Tony Fabelo has been considered the premier expert on Texas' prison system as long as I've been engaged in the subject. He'd studied the topic literally since his doctoral thesis, then joined the Criminal Justice Policy Council immediately out of college. He worked closely and well with then-Governor George Bush, but Gov. Rick Perry unceremoniously fired him with a line item veto after he'd (correctly) predicted Texas' current prison overincarceration crisis. (See a good Austin Chronicle piece on the subject here.) In retrospect, Perry probably did Fabelo a financial mitzvah: he's now a consultant to many different states and to Puerto Rico, he told me once.
Fabelo may not be studying Texas professionally anymore, but he still has a learned opinion, and he thinks Texas won't be any safer by incarcerating more people, especially non-violent drug offenders.
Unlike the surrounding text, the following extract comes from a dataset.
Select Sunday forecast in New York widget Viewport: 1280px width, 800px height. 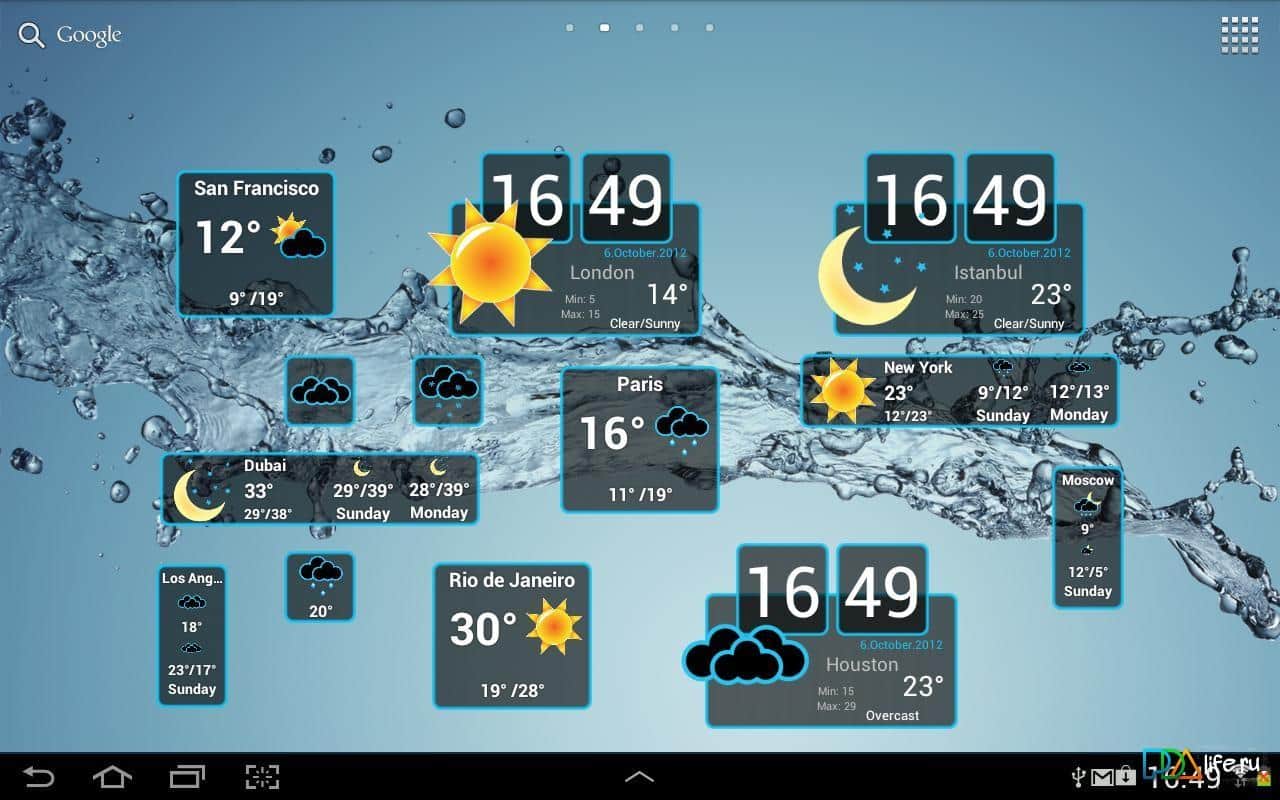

New York, he noted, has reduced crime more significantly than Texas while their incarceration rates aren't nearly as steep. "If we build more prisons and build 8,000 more prison beds, and that would cost a lot of money nowadays, probably over $1 billion, are you going to get dramatic increases in crime? The answer is no. [We] won't."
Fabelo said Texas' overincarceration solution is obvious (BTW, the fix he describes is embodied in HB 575 by Haggerty, R-El Paso), but "It hasn't been applied because you will need funding to replace all those [probation] fees that you're not going to have when you cut probation terms." That's why the state must pony up more money to make it work, he said.
But the solution is very clear: First you need to cut probation terms. We're talking non-violent offenders. We're not talking about sex offenders. Most of the probationers are non-violent offenders. So you cut the terms, have very strong supervision for the first year. Strong supervision means not only the guy knocking on your door, but making sure you go to the counseling that you need and all that jazz. If you survive that first year, we're going to put you in another year with lower supervision and see if you survive the second year, and if you do, you're off the hook. You've done good. Studies have shown -- I'm doing some work in Virginia -- 79 percent of the violations that lead to revocation occur in the first eight months. So most of the stuff happens in the first year, and you can do another year just ot make sure that now they can follow the rules. If you do that, you'll cut probation substantially.High caseloads and overly long probation terms have made Texas probation system inefficient, Fabelo said, describing a system apparently designed to maximize fees from probationers instead of provide them incentives not to re-offend.
So we have a system that -- if you're a probationer and you get in trouble, you don't get a lot of services, you don't get a lot of attention that can help you get out of trouble. In particular, attention with employment problems, substance abuse problems, and so forth. On the other hand, if you're doing well on probation, you stay on probation forever because you're paying fees and they generate money for they system. Half of the funding for the system comes from fees paid by probationers.Fabelo said he thought private prisons could play a transitional role in Texas, but in the long run Texas needed to own the facilities, because privates cost "less now and more later." (That's the kind of talk that gets your agency line-item vetoed.)
There's a lot more, though no new info about why the agency was terminated. The mild-mannered Fabelo brushes off an opportunity to take a shot at Perry for firing him, accepting on face value the Governor's assertion that Fabelo had done such a great job, the prison system was fixed and there was no need for his services any longer.
Tony, you're a class act.
ALSO: Rev. Alan Bean has a piece in the same issue of the Observer on the Tom Coleman perjury trial, which he guest blogged for Grits in January.